Crivellato di colpi mentre guidava un Doblò nel lotto 6. Morto all'Ospedale del Mare di Napoli nonostante i soccorsi. Giallo sul movente: la vittima non era legata ai clan
Agguato a Ponticelli: ucciso Antonio Musella, detto “‘o muccuso“. Crivellato di colpi mentre guidava un Doblò nel lotto 6. Morto all’Ospedale del Mare di Napoli nonostante i soccorsi. Giallo sul movente: la vittima non era legata ai clan.
L’omicidio di Antonio Musella, consumato poco dopo la mezzanotte tra le strade di Ponticelli, squarcia il velo di apparente calma nella periferia est, riportando al centro della cronaca la ferocia di modalità che non lasciano scampo.
Un delitto che presenta i tratti tipici dell’esecuzione camorristica, ma che apre un rebus investigativo non indifferente per le forze dell’ordine.
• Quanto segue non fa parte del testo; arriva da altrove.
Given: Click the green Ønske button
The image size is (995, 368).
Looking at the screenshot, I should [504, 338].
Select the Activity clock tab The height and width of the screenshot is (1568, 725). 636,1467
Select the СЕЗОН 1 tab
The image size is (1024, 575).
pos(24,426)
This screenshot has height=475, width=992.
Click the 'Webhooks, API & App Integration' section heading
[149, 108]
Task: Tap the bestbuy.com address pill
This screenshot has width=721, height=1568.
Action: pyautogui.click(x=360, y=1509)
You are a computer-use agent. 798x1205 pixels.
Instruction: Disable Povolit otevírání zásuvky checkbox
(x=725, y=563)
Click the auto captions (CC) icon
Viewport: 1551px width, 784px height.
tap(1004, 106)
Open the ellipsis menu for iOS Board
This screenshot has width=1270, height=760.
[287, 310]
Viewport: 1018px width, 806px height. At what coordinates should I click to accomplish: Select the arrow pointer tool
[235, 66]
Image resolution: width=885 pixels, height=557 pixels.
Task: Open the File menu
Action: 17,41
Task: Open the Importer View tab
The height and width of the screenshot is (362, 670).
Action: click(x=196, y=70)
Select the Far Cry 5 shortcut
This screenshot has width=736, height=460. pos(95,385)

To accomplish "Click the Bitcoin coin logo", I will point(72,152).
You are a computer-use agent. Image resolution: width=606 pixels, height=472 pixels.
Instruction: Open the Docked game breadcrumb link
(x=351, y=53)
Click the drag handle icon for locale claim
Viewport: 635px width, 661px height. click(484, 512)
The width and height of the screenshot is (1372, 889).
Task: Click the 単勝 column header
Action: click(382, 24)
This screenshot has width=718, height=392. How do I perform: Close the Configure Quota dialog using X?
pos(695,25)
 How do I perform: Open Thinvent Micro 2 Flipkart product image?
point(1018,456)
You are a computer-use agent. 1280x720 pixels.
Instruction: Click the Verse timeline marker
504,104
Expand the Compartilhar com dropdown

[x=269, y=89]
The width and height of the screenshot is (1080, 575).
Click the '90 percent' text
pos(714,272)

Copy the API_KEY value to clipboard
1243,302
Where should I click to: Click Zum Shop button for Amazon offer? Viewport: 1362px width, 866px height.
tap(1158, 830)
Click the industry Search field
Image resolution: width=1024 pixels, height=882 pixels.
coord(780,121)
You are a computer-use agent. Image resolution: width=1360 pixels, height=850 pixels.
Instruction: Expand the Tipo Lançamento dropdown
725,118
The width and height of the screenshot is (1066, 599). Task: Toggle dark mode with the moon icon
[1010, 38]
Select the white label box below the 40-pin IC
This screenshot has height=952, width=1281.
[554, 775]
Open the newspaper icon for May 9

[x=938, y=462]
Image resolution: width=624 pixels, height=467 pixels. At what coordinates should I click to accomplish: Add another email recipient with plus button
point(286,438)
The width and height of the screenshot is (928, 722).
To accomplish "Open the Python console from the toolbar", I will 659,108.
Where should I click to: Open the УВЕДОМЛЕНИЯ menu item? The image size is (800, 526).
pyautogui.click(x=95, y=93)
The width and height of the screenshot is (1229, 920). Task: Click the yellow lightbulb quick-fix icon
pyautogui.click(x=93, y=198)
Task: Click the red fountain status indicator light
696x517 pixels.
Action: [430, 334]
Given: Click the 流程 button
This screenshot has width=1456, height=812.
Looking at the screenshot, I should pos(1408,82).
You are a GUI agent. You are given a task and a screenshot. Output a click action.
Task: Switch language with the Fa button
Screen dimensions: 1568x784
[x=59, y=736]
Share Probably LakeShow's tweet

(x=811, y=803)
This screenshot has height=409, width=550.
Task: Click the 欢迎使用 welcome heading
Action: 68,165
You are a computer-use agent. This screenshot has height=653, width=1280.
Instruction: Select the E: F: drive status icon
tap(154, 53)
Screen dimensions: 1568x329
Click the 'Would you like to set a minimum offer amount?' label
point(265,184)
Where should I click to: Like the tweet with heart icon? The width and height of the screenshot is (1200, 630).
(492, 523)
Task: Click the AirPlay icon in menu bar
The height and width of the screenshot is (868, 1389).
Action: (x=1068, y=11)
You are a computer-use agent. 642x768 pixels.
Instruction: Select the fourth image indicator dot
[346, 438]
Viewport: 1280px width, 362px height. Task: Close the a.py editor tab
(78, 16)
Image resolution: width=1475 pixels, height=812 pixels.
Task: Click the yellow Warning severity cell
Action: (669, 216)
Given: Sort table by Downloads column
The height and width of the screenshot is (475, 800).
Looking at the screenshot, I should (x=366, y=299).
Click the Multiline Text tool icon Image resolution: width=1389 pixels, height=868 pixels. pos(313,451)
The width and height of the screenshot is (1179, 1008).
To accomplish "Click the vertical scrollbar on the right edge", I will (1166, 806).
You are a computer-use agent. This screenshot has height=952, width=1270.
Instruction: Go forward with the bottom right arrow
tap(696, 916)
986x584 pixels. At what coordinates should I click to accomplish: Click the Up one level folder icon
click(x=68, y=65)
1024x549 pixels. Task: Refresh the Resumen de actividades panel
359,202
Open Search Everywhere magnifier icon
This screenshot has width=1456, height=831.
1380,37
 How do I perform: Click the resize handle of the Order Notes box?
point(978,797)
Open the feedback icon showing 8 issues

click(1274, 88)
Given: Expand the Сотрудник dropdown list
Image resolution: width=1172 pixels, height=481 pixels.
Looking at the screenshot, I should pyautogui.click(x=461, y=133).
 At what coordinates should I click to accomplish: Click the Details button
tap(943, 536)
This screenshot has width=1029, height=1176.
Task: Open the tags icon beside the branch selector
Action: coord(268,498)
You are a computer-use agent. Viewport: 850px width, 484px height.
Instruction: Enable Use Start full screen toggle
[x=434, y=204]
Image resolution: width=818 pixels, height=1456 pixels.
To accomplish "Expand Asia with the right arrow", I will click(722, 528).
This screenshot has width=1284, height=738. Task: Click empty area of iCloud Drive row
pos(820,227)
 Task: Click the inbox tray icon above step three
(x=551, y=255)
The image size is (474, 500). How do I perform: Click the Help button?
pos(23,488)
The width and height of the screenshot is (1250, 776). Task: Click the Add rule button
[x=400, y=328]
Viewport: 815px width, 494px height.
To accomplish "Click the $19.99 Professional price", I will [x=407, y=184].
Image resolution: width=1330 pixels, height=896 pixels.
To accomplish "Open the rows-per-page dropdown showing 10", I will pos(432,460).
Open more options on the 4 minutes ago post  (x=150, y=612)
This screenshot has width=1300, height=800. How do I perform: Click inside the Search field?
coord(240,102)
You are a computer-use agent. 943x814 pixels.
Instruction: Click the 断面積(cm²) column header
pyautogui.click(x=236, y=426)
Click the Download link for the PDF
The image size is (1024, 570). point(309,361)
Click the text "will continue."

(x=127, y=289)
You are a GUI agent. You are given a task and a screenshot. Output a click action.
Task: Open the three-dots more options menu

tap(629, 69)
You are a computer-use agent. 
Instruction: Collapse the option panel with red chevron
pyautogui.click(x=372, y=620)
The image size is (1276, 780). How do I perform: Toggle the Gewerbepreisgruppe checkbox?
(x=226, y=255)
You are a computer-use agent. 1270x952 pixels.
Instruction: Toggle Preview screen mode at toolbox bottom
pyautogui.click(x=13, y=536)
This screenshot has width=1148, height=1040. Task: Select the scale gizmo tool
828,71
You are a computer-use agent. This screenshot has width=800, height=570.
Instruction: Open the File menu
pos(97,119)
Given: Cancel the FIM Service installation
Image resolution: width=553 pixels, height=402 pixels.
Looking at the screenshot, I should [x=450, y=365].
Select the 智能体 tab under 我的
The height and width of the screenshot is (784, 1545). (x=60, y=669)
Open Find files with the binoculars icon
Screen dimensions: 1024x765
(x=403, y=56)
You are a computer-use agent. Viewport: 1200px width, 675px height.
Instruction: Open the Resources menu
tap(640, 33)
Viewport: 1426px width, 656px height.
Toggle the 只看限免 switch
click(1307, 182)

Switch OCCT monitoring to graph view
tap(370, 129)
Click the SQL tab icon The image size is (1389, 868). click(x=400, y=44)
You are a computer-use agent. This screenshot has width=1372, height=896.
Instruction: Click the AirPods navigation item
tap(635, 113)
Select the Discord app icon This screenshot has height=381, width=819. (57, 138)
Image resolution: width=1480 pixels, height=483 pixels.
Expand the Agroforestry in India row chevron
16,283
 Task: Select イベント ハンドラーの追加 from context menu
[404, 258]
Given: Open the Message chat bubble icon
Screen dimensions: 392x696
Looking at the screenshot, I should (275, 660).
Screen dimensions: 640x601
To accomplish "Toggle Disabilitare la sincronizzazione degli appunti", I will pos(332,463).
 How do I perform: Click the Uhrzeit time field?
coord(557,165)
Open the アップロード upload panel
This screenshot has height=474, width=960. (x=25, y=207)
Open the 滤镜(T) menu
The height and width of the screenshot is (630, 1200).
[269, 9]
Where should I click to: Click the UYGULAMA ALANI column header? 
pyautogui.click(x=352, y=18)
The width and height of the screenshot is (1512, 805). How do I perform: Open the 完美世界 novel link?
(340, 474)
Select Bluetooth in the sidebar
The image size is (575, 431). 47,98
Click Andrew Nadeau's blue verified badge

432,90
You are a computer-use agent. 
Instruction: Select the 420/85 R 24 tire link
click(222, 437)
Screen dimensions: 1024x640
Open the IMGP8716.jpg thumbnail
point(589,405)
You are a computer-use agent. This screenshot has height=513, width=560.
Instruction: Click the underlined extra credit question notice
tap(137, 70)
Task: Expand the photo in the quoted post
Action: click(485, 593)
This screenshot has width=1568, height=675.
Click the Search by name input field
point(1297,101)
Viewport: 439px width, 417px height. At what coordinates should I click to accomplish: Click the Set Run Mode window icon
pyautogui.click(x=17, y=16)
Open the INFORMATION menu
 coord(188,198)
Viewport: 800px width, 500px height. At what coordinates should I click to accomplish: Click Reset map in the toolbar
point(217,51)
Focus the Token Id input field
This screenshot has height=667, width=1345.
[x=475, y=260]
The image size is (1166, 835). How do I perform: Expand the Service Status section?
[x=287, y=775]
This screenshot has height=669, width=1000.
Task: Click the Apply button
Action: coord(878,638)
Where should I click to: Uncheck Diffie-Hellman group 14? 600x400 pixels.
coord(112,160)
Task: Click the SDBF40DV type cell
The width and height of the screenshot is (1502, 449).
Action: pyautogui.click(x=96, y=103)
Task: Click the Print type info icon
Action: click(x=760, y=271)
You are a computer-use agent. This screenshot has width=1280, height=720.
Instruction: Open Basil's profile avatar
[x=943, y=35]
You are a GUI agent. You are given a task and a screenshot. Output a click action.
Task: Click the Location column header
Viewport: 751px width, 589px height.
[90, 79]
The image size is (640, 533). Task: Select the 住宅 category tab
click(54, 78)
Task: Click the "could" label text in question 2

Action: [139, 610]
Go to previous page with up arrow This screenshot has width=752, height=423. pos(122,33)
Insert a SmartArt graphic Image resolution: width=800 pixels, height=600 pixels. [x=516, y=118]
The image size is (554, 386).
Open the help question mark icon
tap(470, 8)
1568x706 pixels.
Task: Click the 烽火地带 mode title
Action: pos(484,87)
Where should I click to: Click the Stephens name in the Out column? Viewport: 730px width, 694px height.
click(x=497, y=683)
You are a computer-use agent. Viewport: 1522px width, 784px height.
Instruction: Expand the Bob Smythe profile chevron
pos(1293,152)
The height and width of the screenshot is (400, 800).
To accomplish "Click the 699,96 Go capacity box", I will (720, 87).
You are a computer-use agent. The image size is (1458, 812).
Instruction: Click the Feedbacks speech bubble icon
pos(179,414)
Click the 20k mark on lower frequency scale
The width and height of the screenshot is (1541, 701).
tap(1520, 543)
L’esecuzione e la corsa inutile in ospedale
L’agguato è scattato in via Luca Pepe, in una zona ad altissima densità criminale. Musella, 50 anni compiuti lo scorso ottobre, era alla guida di un furgoncino Fiat Doblò quando i killer lo hanno affiancato. Almeno cinque proiettili lo hanno raggiunto, trasformando il mezzo in una trappola di lamiera.
Quando la Squadra Mobile e i sanitari del 118 sono giunti sul posto, “‘o muccuso” lottava ancora tra la vita e la morte. La corsa disperata verso l’Ospedale del Mare si è conclusa poco dopo: le ferite riportate erano troppo gravi.
L’omicidio è avvenuto nel “lotto 6”, territorio dove storicamente si scontrano i clan De Luca Bossa-Minichini e i De Micco. Una terra di nessuno dove ogni proiettile ha un peso politico criminale.
Il mistero del movente
Gli investigatori della Mobile si trovano davanti a un profilo atipico. Antonio Musella aveva qualche precedente, ma non risultava affiliato a nessuna cosca. Perché, allora, utilizzare una potenza di fuoco e una modalità così platealmente camorristica?
Si indaga a 360 gradi. Potrebbe trattarsi di una “lezione” finita nel sangue, di uno scambio di persona o di un coinvolgimento in affari illeciti (come lo spaccio o il racket) gestiti in autonomia, che avrebbero infastidito gli “egemoni” della zona.